12.12.06

o general e o futebol


O Estádio Nacional, em Santiago, é o principal estádio do Chile, e durante a ditadura Pinochet virou uma espécie de campo de concentração.
Clayton Netz, jornalista, viveu exilado no Chile entre 1971 e 1973, e ficou preso lá.
Transcrevo abaixo o seu depoimento, publicado no dia 11 no Estadão.
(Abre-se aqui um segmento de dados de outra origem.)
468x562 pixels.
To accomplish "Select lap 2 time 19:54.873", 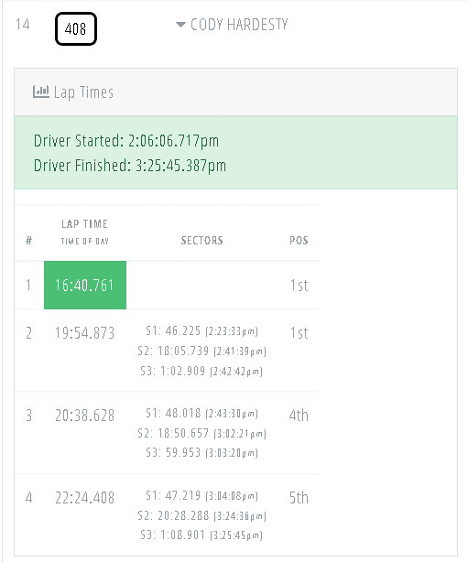I will coord(84,333).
"Entrei no Estádio Nacional do Chile em 2 de outubro de 1973, numa manhã ensolarada de primavera. Era a segunda vez que visitava o principal templo do sofrível futebol chileno desde meu desembarque em Santiago, dois anos antes. Na primeira ocasião, fora assistir à festa de despedida de Fidel Castro, com direito a um de seus quilométricos discursos. Dessa vez, no entanto, não estava ali por vontade própria. A bordo de uma camionete, chegara escoltado por três detetives da central da Polícia Civil do Chile. O Estádio Nacional fora transformado num campo de concentração onde estavam confinados milhares de trabalhadores, intelectuais e membros dos partidos de esquerda, detidos desde as primeiras horas do golpe militar que derrubou o presidente Salvador Allende.
Como a maior parte das centenas de estrangeiros que lá estavam, o motivo da minha prisão foi exatamente o fato de ser estrangeiro - o golpe desencadeara uma onda xenofóbica nunca vista. Além de ser brasileiro, asilado, era portador de material altamente subversivo, no entender dos Carabineros (policiais militares): os livros Crime e Castigo, de Fiodor Dostoievski, e Arquipélago Gulag, de Alexander Soljenitsin...
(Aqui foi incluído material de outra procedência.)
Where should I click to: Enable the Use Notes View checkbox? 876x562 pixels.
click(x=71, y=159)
Tão logo os policiais civis me entregaram aos militares, fui conduzido junto a um grupo de presos recém-chegados a uma ala na parte inferior do estádio, onde deveriam ficar os prisioneiros que ainda teriam de passar por interrogatório.
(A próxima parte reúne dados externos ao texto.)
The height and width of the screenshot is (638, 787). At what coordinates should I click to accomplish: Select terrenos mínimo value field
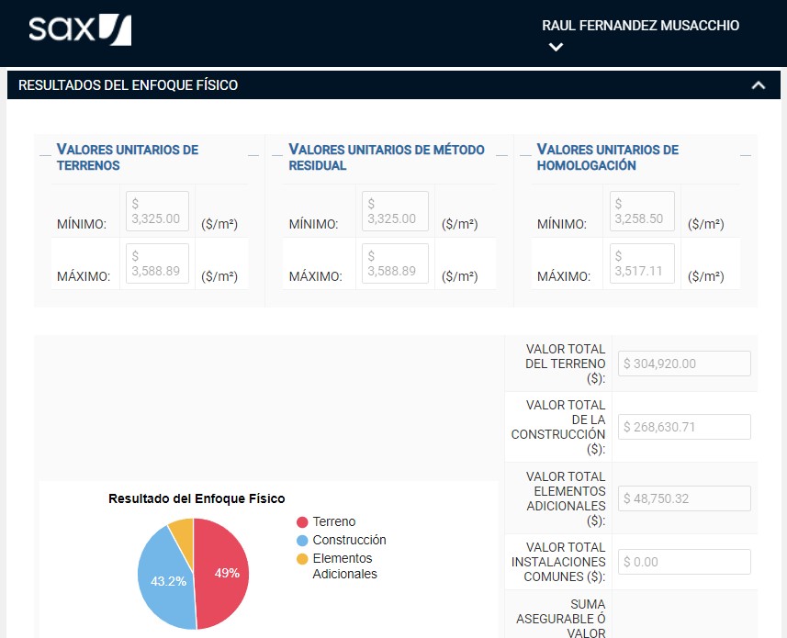pos(157,211)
Como sinal de boas-vindas, não nos serviram nada para comer nas primeiras 24 horas. O mesmo tipo de gentileza foi reproduzido na hora de dormir: amontoados, tivemos de nos estender sobre o ladrilho frio do vestiário.
Depois de meu interrogatório, meus inquiridores recomendaram 'liberdade condicional'. Imaginei que em pouco tempo estaria em casa novamente. Engano. A recomendação valia apenas para os chilenos, que iam sendo liberados em doses homeopáticas diariamente.
O jeito foi nos munir de paciência à espera de que a pressão internacional fizesse com que os militares nos liberassem. Àquela altura, os organismos internacionais como o Alto Comissariado da ONU para Refugiados e entidades como a Cruz Vermelha já haviam conseguido furar o bloqueio dos militares, entrando no estádio e fazendo contato com os prisioneiros. Com isso, diminuía a possibilidade de desaparecimentos ou fuzilamentos, como aconteceu nos dias imediatamente seguintes ao golpe. O que não impediu que um dos presos, o ex-capitão da PM de São Paulo Vânio José de Matos, diagnosticado com uma grave infecção intestinal, acabasse morrendo por falta de tratamento adequado. Ou que agentes do Cenimar, o serviço de inteligência da Marinha do Brasil, tenham recebido livre acesso para interrogar alguns brasileiros, ao mesmo tempo em que brindavam seus colegas chilenos com uma aula prática de pau-de-arara, usando como cobaia um de nossos companheiros.
A chegada do Cenimar aconteceu nas últimas semanas da nossa permanência no campo de concentração. Logo voltamos à rotina de todos os dias: acordar, tomar o café insatisfatório, ficar sentados nas arquibancadas do estádio o resto do dia, com uma breve interrupção para o almoço. Nos intervalos, inclusive à noite, passávamos o tempo conversando ou então assistindo ou participando de shows organizados pelos prisioneiros.
Nossa saída, no começo de novembro, foi precipitada por um fato não previsto pelos militares: a proximidade da partida entre a Seleção do Chile e a da então União Soviética, pelas eliminatórias da Copa do Mundo de 1974. Pressionados pela FIFA, que, inclusive, enviou uma delegação para verificar se o Estádio Nacional estava sendo utilizado como campo de prisioneiros - desnecessário dizer que os militares tentaram 'esconder' os detidos, trancando-os nos vestiários -, tiveram de esvaziá-lo a toque de caixa, enviando os presos para outros locais ou entregando-os à proteção da ONU, como foi o nosso caso."